Last modified 11 years ago Last modified on 01/08/2008 11:48:36 AM

Processing pixels with the database

LSST Database

In general, today's RDBMS systems are not ideal for storing large volumes of unqueryable data like images. The overhead paid for storing such objects in the database, as opposed to a simpler filesystem, is usually too great.

On the other hand, it is desirable to provide the user with a single system view in which the database (containing metadata, Objects, Sources, provenance, etc.) and the images are unified. This document describes some of the challenges and possible solutions.


Manual model

A query is issued to the database to determine which images are needed. The resulting list of image pathnames and cutout coordinates are then used in a separate step to obtain the actual pixels for processing. This does not provide the desired single system view.

SQL-based model

An SQL query is issued to the database; part of that query specifies operations on the image pixels. Behind the scenes, the database obtains the relevant image pathnames and performs the desired operations on the image data via some sort of external execution.

Pipeline-based model

A pipeline policy is developed that includes image selection predicates. These predicates are used by a pipeline stage to query the database and retrieve the appropriate images. Further pipeline stages operate on these images.

Bigtable model

The images are stored in (image-typed) columns of the database and appropriate operations are defined within the database's query language. Images are handled in the same manner as any other data type.

Key Questions

The key questions to be answered are:

  • Which images need to be processed?
  • How should those images be combined?
  • What should be done with the result?

Ideally, all of these questions should be answered by combining operators in a single language, although it may be more likely that a declarative and a procedural language will have to be combined to provide sufficient expressiveness.

Access Patterns

For deep detection, we expect images to be accessed primarily in a sequential fashion, with all the images covering a given portion of the sky processed before the images covering another part of the sky.

For more general queries, though, will random access to images be required? Perhaps only pixels around certain objects will be of interest.

Will operations in queries be performed on single images or multiple images? If multiple, will they be localized in space or could they potentially be widely separated?

Science Issues

While it is easy to extract a given exposure from the archive, it is much more difficult to generate an image covering a given region of the sky. Some of the issues include:

  • Dealing with overlapping images, including possible edge effects.
  • Non-square pixels that may not precisely align.
  • Differing epochs for pixels with different observational characteristics.
  • Non-rectangular intersections between images because of masks, etc.
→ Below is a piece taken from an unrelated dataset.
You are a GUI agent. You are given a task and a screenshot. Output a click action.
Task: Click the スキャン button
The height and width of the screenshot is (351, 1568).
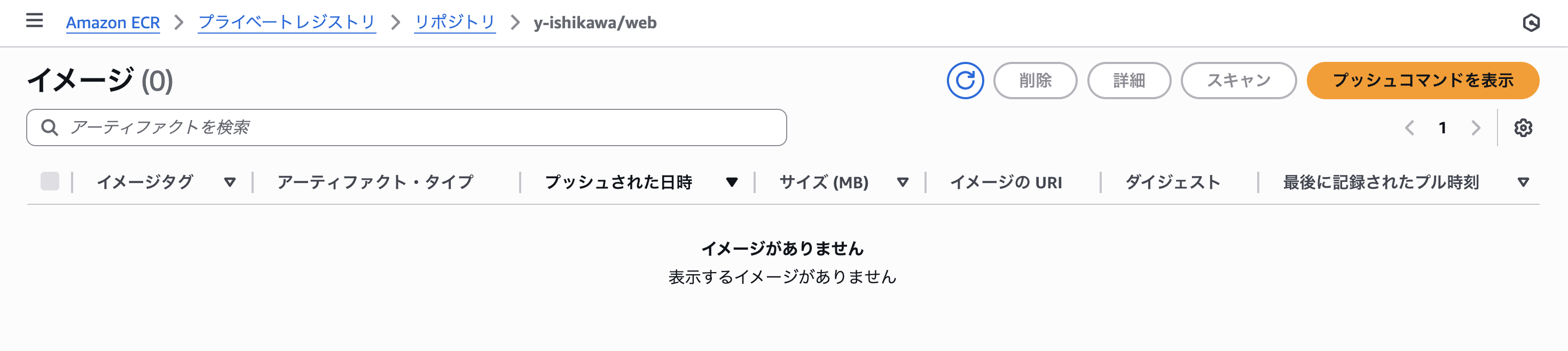click(x=1238, y=81)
If the above science issues can be resolved, it may be desirable to present the user with a more intuitive model in which the "best" value of any pixel in any part of the sky (in some reference frame) at a given time can be determined. One way of doing this might be to transpose the image data so that all the values of a given pixel over time are stored together. Unfortunately, this may be difficult. Not only is aligning pixels difficult, but we also have 300 Mpixels per square degree, or about 10 Tpixels overall. At 1000 exposures per pixel on the average, this would be 1E15 values, each occupying at least 2 bytes. While this much data for the raw images can easily be stored on tape within the project budget, it is less clear that the transposed data can be stored on an easily queryable medium at reasonable cost.

Streaming Images

One possible solution might be to continuously stream the images from tape through an analysis pipeline, repeating after the last one is processed. Queries on the images would be expressed in some language and executed by modules plugged into the pipeline. Interesting pixels or whole images, perhaps those within a certain radius of objects of interest or those needed to do regional comparisons, could be cached by a module. New modules could be plugged in at any time; the time to query completion would be essentially constant, independent of load, query selectivity, or query access patterns.

The same queries could be run against a small section of sky kept on disk for testing purposes, enabling rapid turnaround in development.

The image processing results, which might be in the form of columns or rows to add to the Object and Source tables, would likely have to go into a private space that could still be linked with the main database for further queries.